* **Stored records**
■ ■ ■

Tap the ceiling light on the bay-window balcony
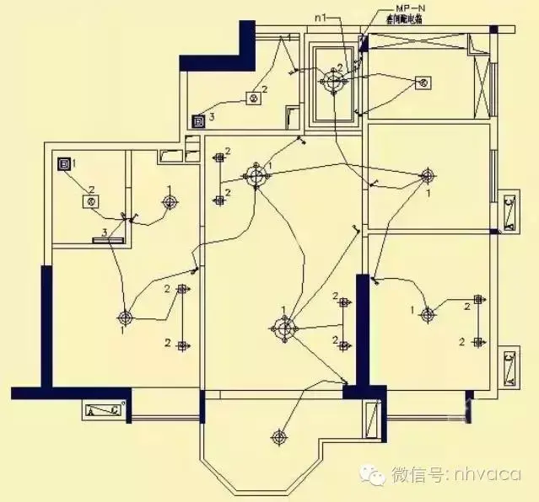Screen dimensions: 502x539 tap(278, 436)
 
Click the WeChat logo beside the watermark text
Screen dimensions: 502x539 tap(374, 475)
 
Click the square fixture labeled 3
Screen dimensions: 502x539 tap(199, 120)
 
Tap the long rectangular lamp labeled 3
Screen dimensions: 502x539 tap(107, 239)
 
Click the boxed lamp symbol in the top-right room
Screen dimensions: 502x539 tap(424, 82)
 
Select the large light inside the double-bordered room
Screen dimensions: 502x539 tap(333, 82)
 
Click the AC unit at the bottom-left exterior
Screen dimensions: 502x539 tap(103, 411)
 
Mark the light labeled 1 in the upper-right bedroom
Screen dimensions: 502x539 tap(427, 176)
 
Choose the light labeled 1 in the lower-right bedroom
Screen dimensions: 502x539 tap(428, 315)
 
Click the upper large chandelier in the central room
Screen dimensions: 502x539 tap(256, 175)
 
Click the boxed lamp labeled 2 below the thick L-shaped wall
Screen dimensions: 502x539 tap(251, 99)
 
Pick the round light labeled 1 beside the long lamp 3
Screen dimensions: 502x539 tap(171, 201)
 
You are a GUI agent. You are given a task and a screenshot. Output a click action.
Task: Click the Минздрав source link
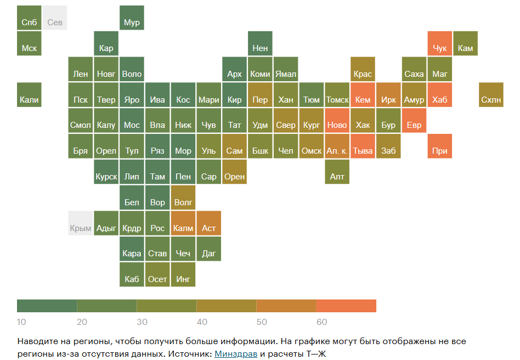[x=236, y=353]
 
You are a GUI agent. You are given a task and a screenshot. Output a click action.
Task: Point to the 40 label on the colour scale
[x=202, y=322]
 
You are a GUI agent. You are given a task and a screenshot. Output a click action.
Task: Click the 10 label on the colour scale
[x=22, y=322]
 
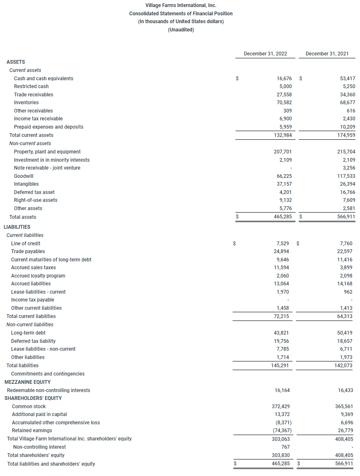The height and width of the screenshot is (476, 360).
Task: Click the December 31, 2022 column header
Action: pyautogui.click(x=265, y=54)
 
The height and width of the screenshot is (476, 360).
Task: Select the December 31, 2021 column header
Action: pyautogui.click(x=327, y=54)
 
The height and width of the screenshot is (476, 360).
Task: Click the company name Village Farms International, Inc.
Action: pyautogui.click(x=181, y=5)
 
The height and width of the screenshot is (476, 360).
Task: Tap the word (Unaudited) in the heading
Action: pyautogui.click(x=181, y=30)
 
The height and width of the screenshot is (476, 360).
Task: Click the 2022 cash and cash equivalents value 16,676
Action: pyautogui.click(x=284, y=78)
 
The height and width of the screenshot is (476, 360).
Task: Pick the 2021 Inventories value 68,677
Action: pyautogui.click(x=346, y=103)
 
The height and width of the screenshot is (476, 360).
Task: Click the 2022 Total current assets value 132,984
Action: pyautogui.click(x=283, y=135)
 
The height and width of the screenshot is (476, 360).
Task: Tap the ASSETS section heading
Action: pyautogui.click(x=16, y=62)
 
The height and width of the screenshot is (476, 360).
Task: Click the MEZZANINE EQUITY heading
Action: pyautogui.click(x=27, y=382)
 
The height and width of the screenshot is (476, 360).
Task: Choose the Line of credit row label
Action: pyautogui.click(x=26, y=244)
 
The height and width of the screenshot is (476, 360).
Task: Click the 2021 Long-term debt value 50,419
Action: pyautogui.click(x=345, y=333)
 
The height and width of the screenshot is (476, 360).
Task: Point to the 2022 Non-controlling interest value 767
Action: pyautogui.click(x=285, y=447)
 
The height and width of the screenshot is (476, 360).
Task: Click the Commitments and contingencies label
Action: pyautogui.click(x=48, y=374)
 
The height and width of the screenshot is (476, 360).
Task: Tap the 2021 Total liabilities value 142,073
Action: pyautogui.click(x=344, y=366)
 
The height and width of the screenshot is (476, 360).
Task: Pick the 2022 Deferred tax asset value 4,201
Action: pyautogui.click(x=284, y=192)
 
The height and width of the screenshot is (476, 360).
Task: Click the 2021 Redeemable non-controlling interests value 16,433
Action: pyautogui.click(x=345, y=390)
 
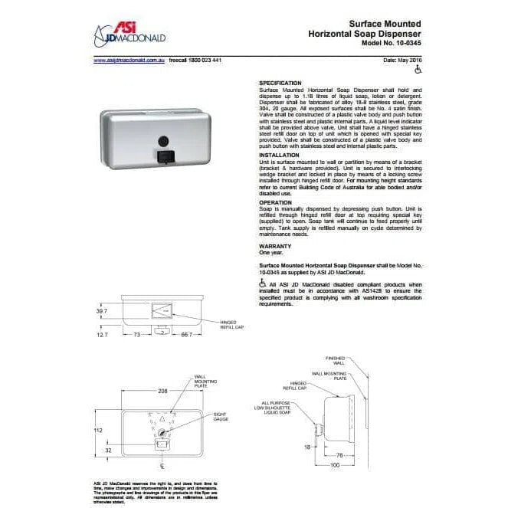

■ ■ ■

* **Given task**
Begin at the first of the lines above and stop after the line that contains "Screen dimensions: 502x539 tap(199, 120)". Give those lines again with their requests, scaling each tap coordinate in the answers by 2 and rounding to whole numbers with halves up, and leave the pictures out.

* **Finished answer**
Tap the ceiling light on the bay-window balcony
Screen dimensions: 502x539 tap(556, 872)
 
Click the WeChat logo beside the watermark text
Screen dimensions: 502x539 tap(748, 950)
 
Click the square fixture labeled 3
Screen dimensions: 502x539 tap(398, 240)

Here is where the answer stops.